Jean Paul Sartre, La náusea

jean paul sartre

Es cierto que los días pueden ser una suma interminable y monótona, solo sacudidos por pequeños acontecimientos que quiebran la rutina, que la hacen más digerible. El más importante de estos, el más frecuente, es el fin de semana. La gente le espera con ansia, se quejan cuando se va; empiezan a verle, nerviosos, dos días antes de que llegue. Todos lo hacen; yo también. No obstante, al final los fines de semana también se parecen unos a otros, como si fueran hermanos, hijos de unos padres comunes. Lo mismo pasa con los años. Por Sartre pasaron 1924, 1925 o 1926. Por mí, 2010, 2011, 2012, 2013. 2014.
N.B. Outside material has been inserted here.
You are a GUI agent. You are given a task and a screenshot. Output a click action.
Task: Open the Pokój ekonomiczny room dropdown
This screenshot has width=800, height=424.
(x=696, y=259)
Hoy ha sido un día feliz, sin embargo. Sin motivo concreto. Un día como lo fue ayer, antes de ayer o el día que le precedió y aún así, me ha parecido mejor: especial. Hoy me he reído por tonterías y las he dicho yo misma, he hecho cosas que me gustan en el trabajo, he comido pasta, hoy he besado mucho, mucho a mi novio, le he preparado un sándwich, hemos cenado juntos mientras jugábamos a Apalabrados.

Los días siguen pasando. Mañana, dentro de muy poco, será día 24. Seguirán los días sin comienzos, uno detrás de otro, encadenados. Hoy, no obstante, he salido de la rutina sin salir de ella: me he sentido contenta, sumergida dentro de algo bueno. Y aún no es fin de semana.